[[ Available data open ]]
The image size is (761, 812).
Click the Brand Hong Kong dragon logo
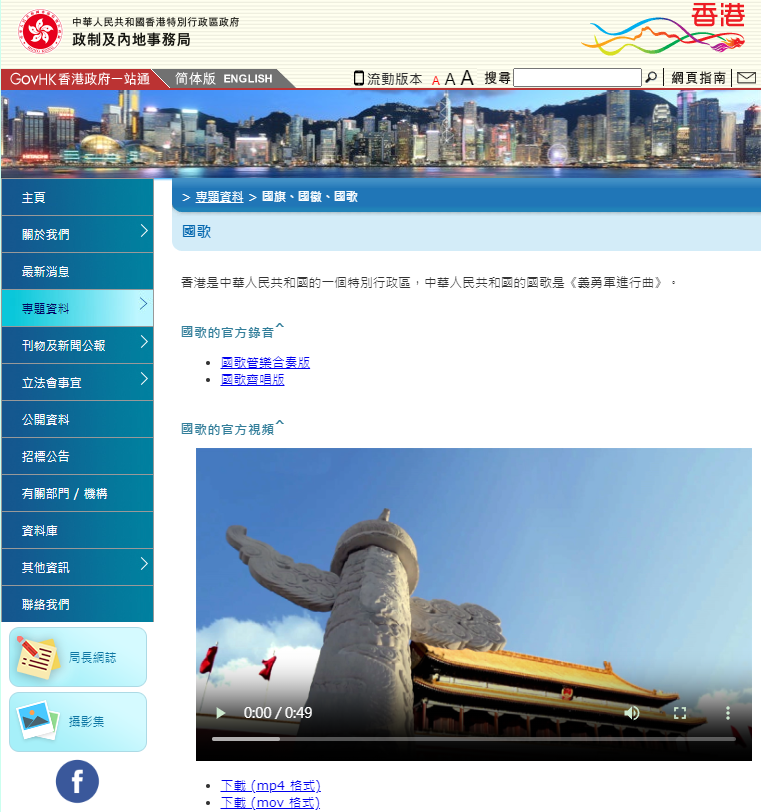[x=664, y=30]
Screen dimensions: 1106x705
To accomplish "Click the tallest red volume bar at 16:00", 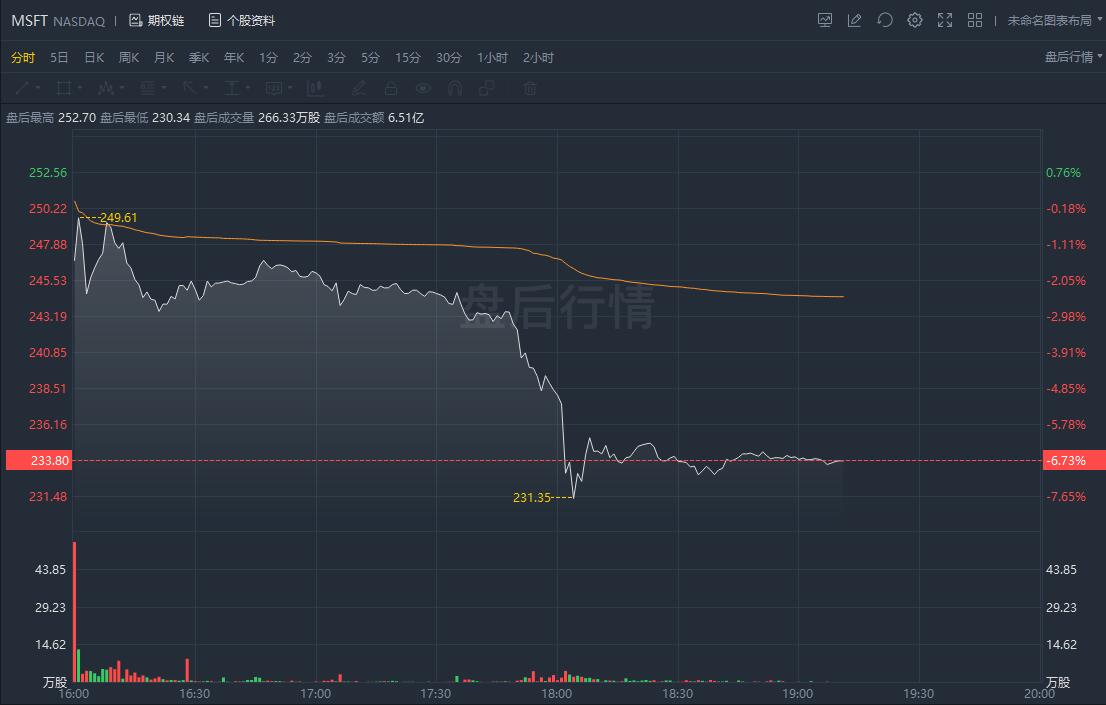I will coord(74,610).
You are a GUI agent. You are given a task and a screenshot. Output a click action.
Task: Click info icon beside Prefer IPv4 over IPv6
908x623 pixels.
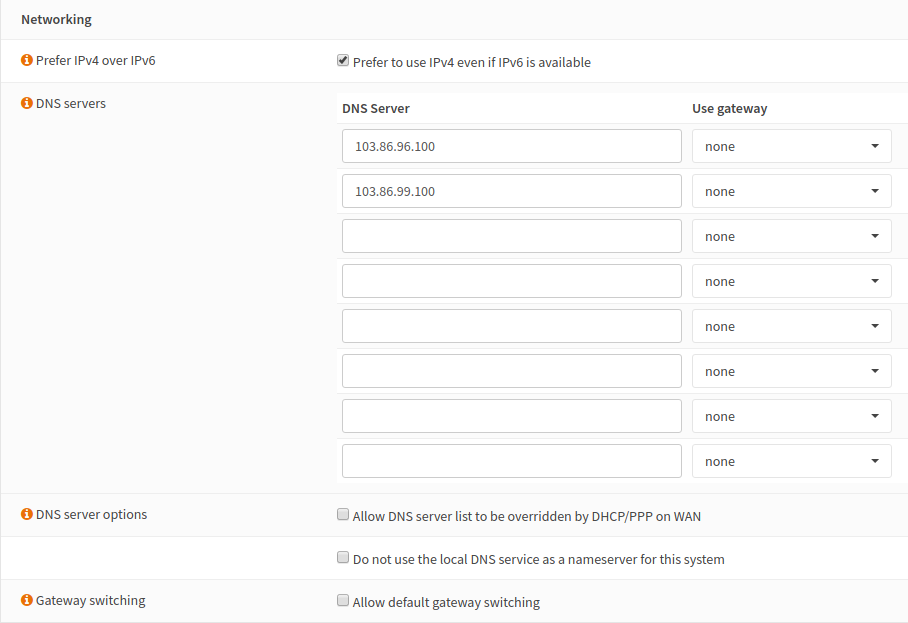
[[ Available data closed ]]
- Try it
With the pictures left out, copy exactly the lines from the line holding "You are a GUI" through the final line of the records, including both.

- Output
You are a GUI agent. You are given a task and a screenshot. Output a click action.
Task: Click info icon beside Prefer IPv4 over IPv6
908x623 pixels.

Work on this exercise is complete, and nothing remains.